Sec. 8. 12 MRSA §6072, sub-§10, ¶D, as repealed and replaced by PL 2003, c. 247, §6, is amended to read:
D. The lessee shall annually submit to the department a seeding and harvesting report for the past year and a seeding and harvesting plan for the coming year. Upon written request, the department shall provide a copy of the report to the municipality or municipalities in which or adjacent to which the lease is located. The seeding and harvesting reports submitted by a lessee under this paragraph are considered confidential business record proprietary information for the purposes of section 6077 , subsection 4.
Sec. 9. 12 MRSA §6072-A, sub-§17-A, ¶B, as enacted by PL 2003, c. 247, §13, is amended to read:
B. The lessee shall mark the leased area in a manner prescribed by the commissioner; and
Sec. 10. 12 MRSA §6072-A, sub-§17-A, ¶C, as enacted by PL 2003, c. 247, §13, is amended to read:
C. The lessee shall annually submit to the commissioner a report for the past year on results of the scientific research or commercial research and development undertaken at the lease site and a plan for the coming year.
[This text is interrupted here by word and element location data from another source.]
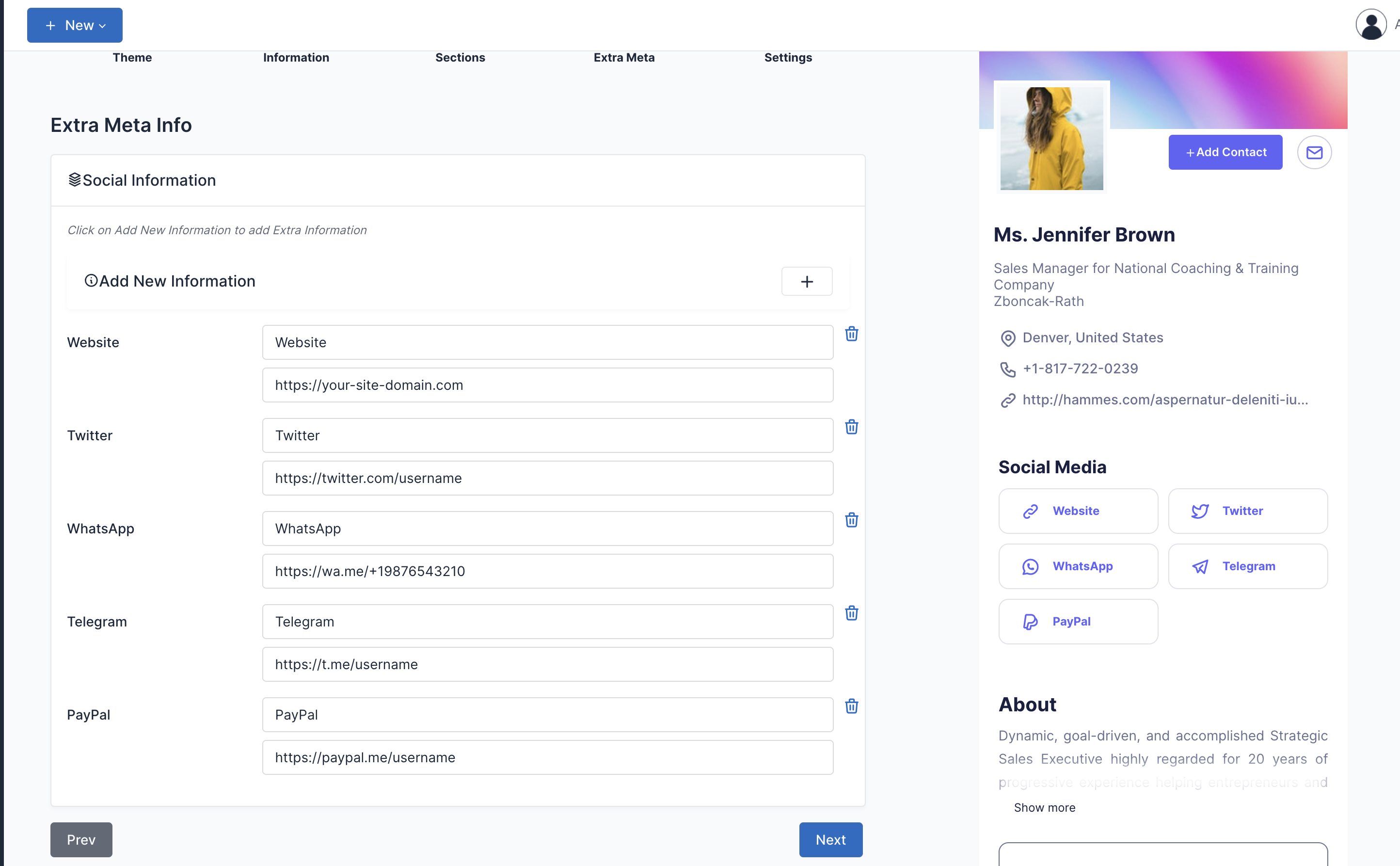Screen dimensions: 1400x866
Task: Open the Sections tab
Action: click(x=460, y=57)
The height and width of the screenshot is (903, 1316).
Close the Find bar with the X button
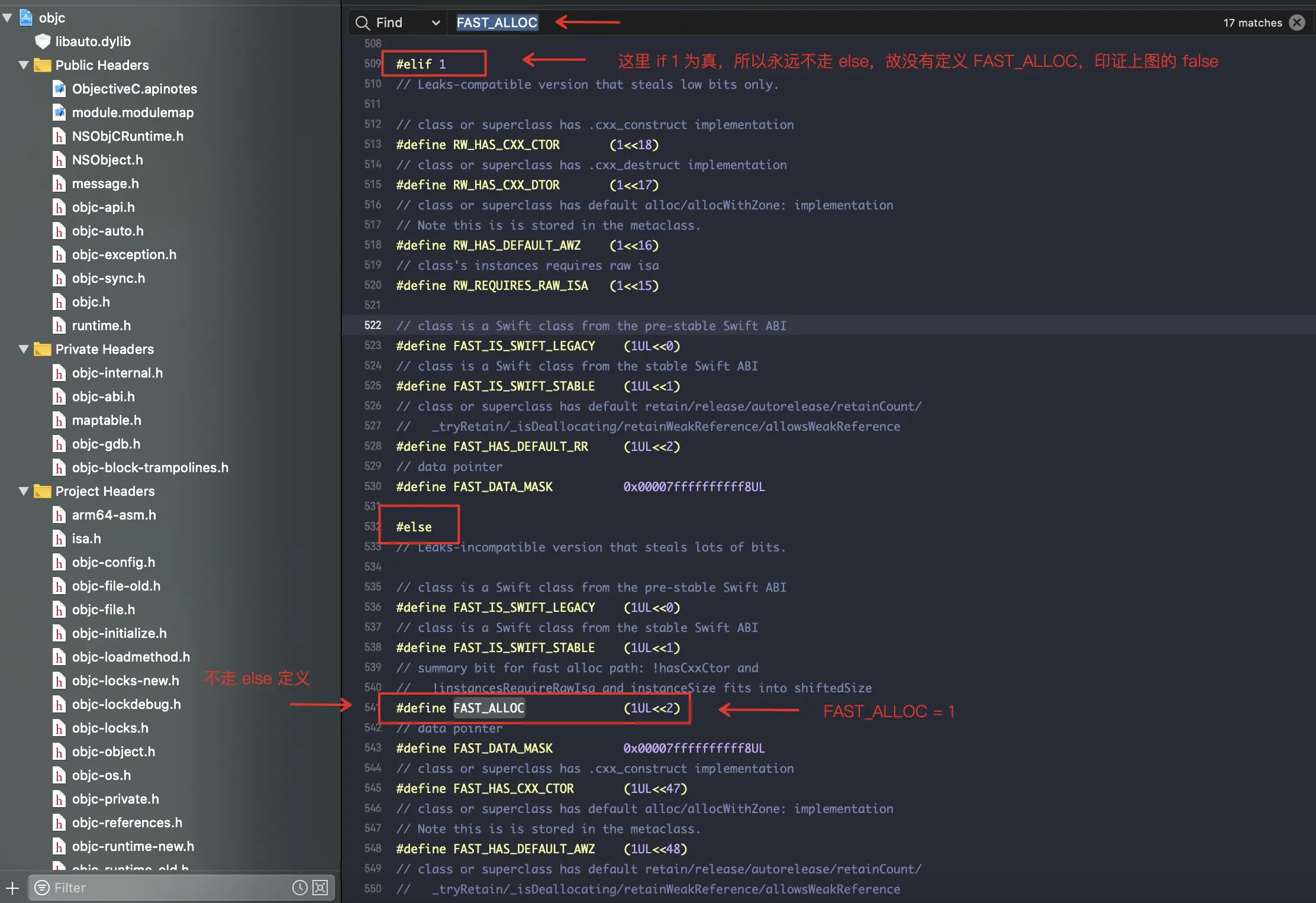pos(1297,22)
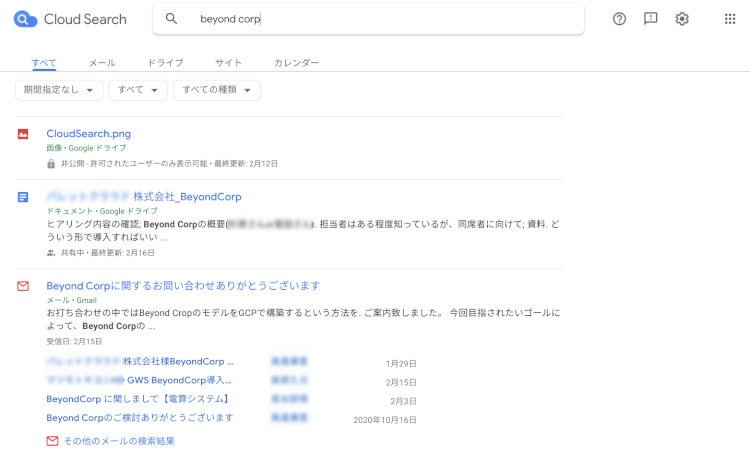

Results of commercial research and development submitted to the commissioner are confidential records for the purposes of Title 1, section 402, subsection 3, paragraph A . Upon written request, the commissioner shall provide a copy of the public records in the report to the municipality or municipalities in which or adjacent to which the lease is located. ; and
Sec. 11. 12 MRSA §6072-A, sub-§17-A, ¶D is enacted to read:
D. The lessee shall annually submit to the department a seeding and harvesting report for the past year and a seeding and harvesting plan for the coming year. Upon written request, the commissioner shall provide a copy of the report to the municipality or municipalities in which or adjacent to which the lease is located. The seeding and harvesting reports submitted by a lessee under this paragraph are considered proprietary information for the purposes of section 6077, subsection 4.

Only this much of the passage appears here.